前回は、現在いわゆる松ケ谷手みたいな製品が岩谷川内御道具山製品と考えられているけど、実は、そうなんだって客観的根拠はまったくなくって、いつの間にか世間でそうなってるだけって話をしてました。まあ、製品の質から言えば、可能性は高いんですけどね。でも、だからと言って、御用品の生産制度なんてもんは段々整備されていったと考える方が良さげなんで、松ケ谷手みたいな製品だけが御用品だったって考えるのも、ちょっと走りすぎかもよってことで終わってました。続きです。
ところで、覚えてらっしゃると思いますが、そもそも御用品の生産は高原五郎七(B)さんが、“青磁”なる色絵磁器を開発して藩主の鍋島勝茂さんに献上し、御道具山を名乗ったってところが出発点でした。そんで、五郎七(B)さんが切支丹宗門改で夜逃げしたもんだから、弟子の副田喜左衛門さんと善兵衛さんが谷に投げ捨てられた素地とかを集めて、技術を再興できたので、藩が正式に御道具山支店を開設して、支店長に喜左衛門さん、工場長に善兵衛さんを抜擢したって話でした。

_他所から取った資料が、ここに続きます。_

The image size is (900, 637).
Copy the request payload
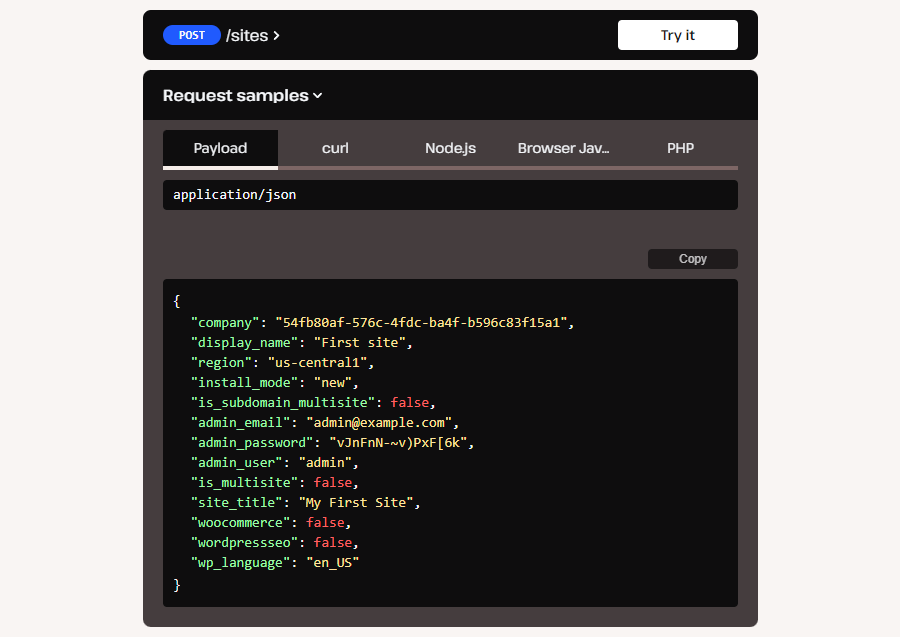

じゃー、この場合、五郎七(B)さんって、御道具山を名乗ったわけですが、現在世の中でイメージされている「御道具山=藩窯」って方程式でいくと、五郎七さんが登り窯一つ運営していたってことになりますよね。でも、、、、ある日よそからぱっときて、ぱっといなくなった人ですよ。御道具山って具体的には猿川窯跡のことでしょうけど、それ以前から窯はあったわけで、ムリヤリぶんどったんでしょうか??まさかね??
どう考えても、せいぜい一窯、つまり焼成室一つ持ってたか、誰かに借りてたってのが妥当な線だと思いませんか??だって、猿川窯跡の出土品って、古九谷様式の製品ばかりってわけじゃなくて、むしろ大半はごく普通の初期伊万里様式の製品ですからね。
そうだとすれば、喜左衛門さんと善兵衛さんは基本的にそれを引き継いだわけですから、正式御道具山の出発点も焼成室一つってことになりますよね。そういうと、だいたい藩の威光で、登り窯を一つ手に入れたんじゃないって大層なご発想をされる方がいらっしゃるんですが、そんなもん完全なる民業圧迫ですよ。猿川窯跡に関わってた人たちは、明日からおまんま食べれなくなるじゃないですか。ちょうどその頃、窯数が増えたって事実もありませんし。
それに、御道具山設立当初は、まだ大々的に製品配る制度なんてなかったわけですから、そんなにいっぱい焼成室持ってても、何にするわけってとこですよ。これまで何度もお話ししてきましたけど、佐賀藩って大貧乏なんですから。そんな、御用品を作ってない人まで雇えないって…。
それから、前にもお話ししたと思いますが、ちょうど御道具山ができて間もない頃の正保4年(1647)に、江戸のお殿様から山林保護のためまた陶工の追放命令が出されて、結局擦った揉んだのあげく、皿屋代官の創設に繋がったってことでした。まだ、お殿様がそんな程度にしか考えてなかった頃に、大々的に藩の窯なんて造れるはずがないでしょ。